So, as we were going in to see the play last weekend, Janice asked me an interesting question I cdn't answer: who would be Shakespeare if we didn't have Shakespeare?
That is, given that Shakespeare is generally considered the greatest writer in English,* who would play that role if we didn't have Shakespeare's work?
Thinking it over, I think that in that case subsequent history wd have been so different that we can't know the answer. It's not a matter of Milton or Keats stepping into that role: without the key figure everything around and after him wd change. To use a more modern analogy, without The Beatles we don't get a British Invasion headed by the Rolling Stones and The Animals: we don't get any British Invasion at all, nor all the things contingent upon it.
On thinking it over some more, I suspect that in such a world English literature wd be far more like French literature -- that is, in the absence of a superlative native tradition English writers wd have looked even more to continental models than they did in the century or so following W.S.'s time.
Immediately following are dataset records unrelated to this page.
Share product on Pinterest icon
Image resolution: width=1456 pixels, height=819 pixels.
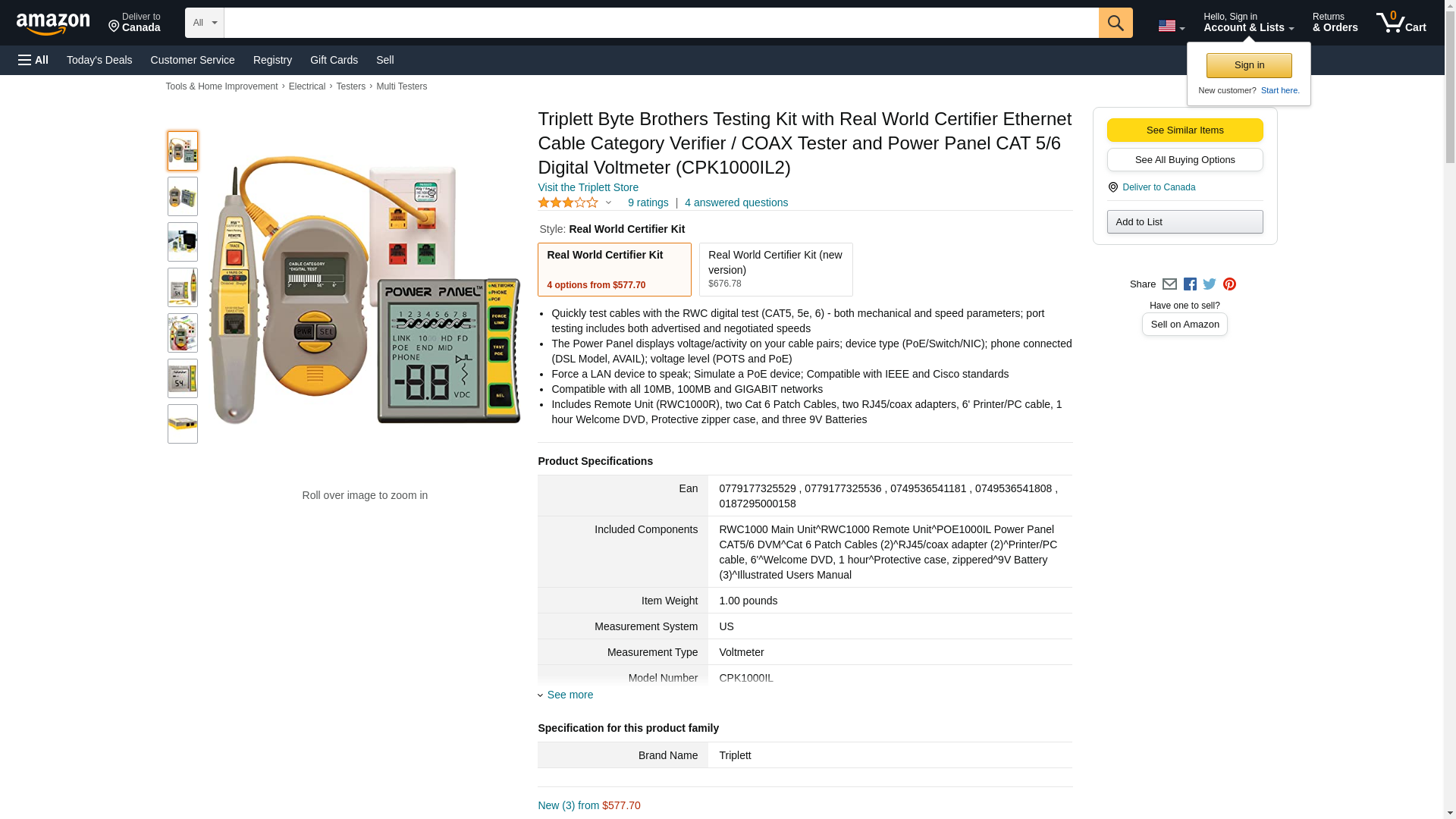[1228, 284]
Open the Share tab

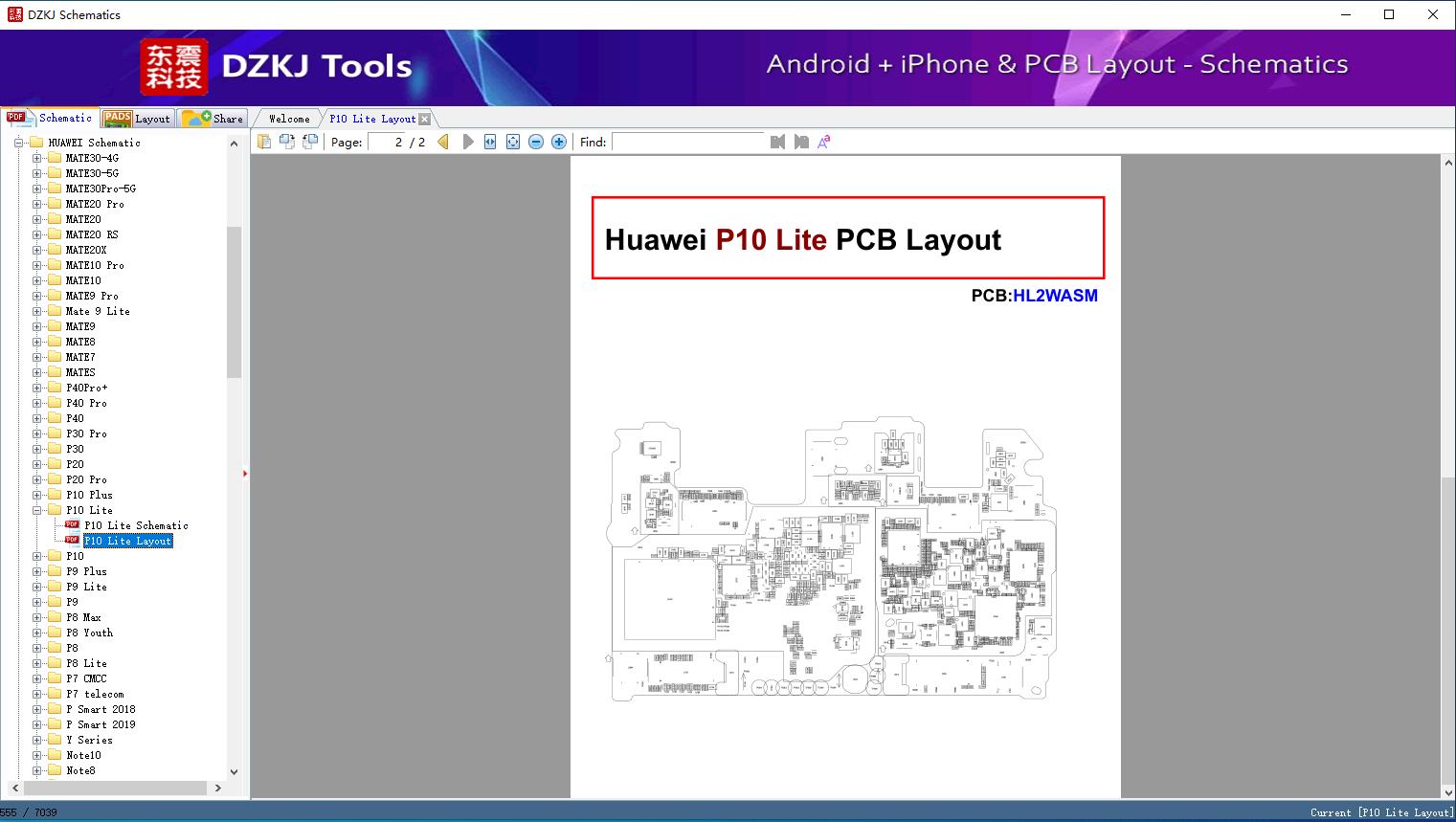coord(214,118)
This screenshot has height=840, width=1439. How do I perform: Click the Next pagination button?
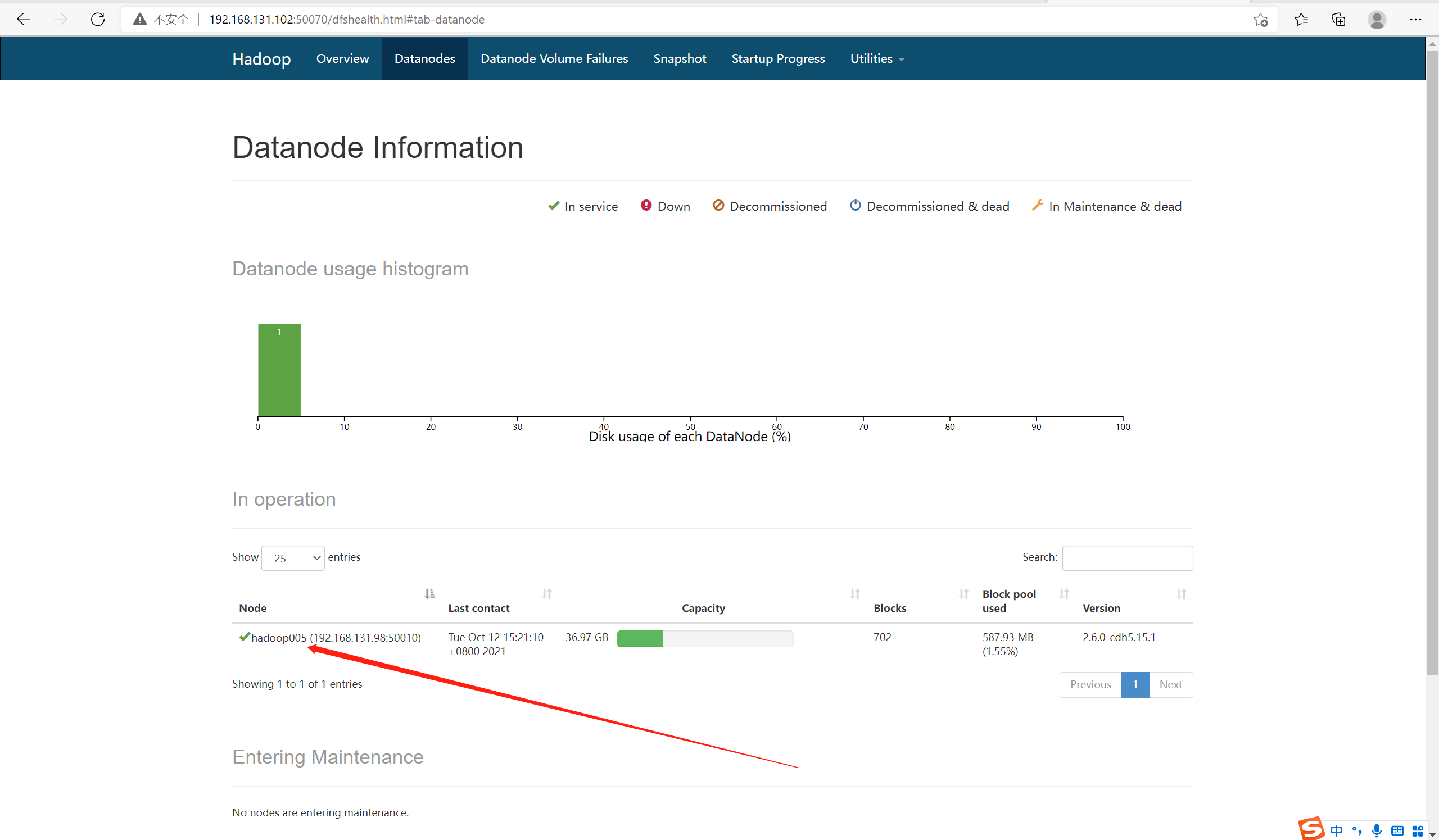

But that of course is just guessing: the real course of altered history wd be so different that we can't do more than just guess at it.
With my interest in the Canon of literature, and the way works migrate in and out of it, I do find myself musing sometimes over who's up and who's down compared to the canon as it was when I was in grad school, especially given the pressure the academy is under to open up and diversify. Who's in and who's dropping out? Tolkien has benefitted by the shifting tides, and is nearer acceptance now than ever before, while I find myself half-expecting to hear that Milton is being edged towards the exit.
Time will tell.
*indeed, Tolkien thought Shakespeare's achievement had been so great it bent English literature towards drama rather than narrative prose (which he much preferred).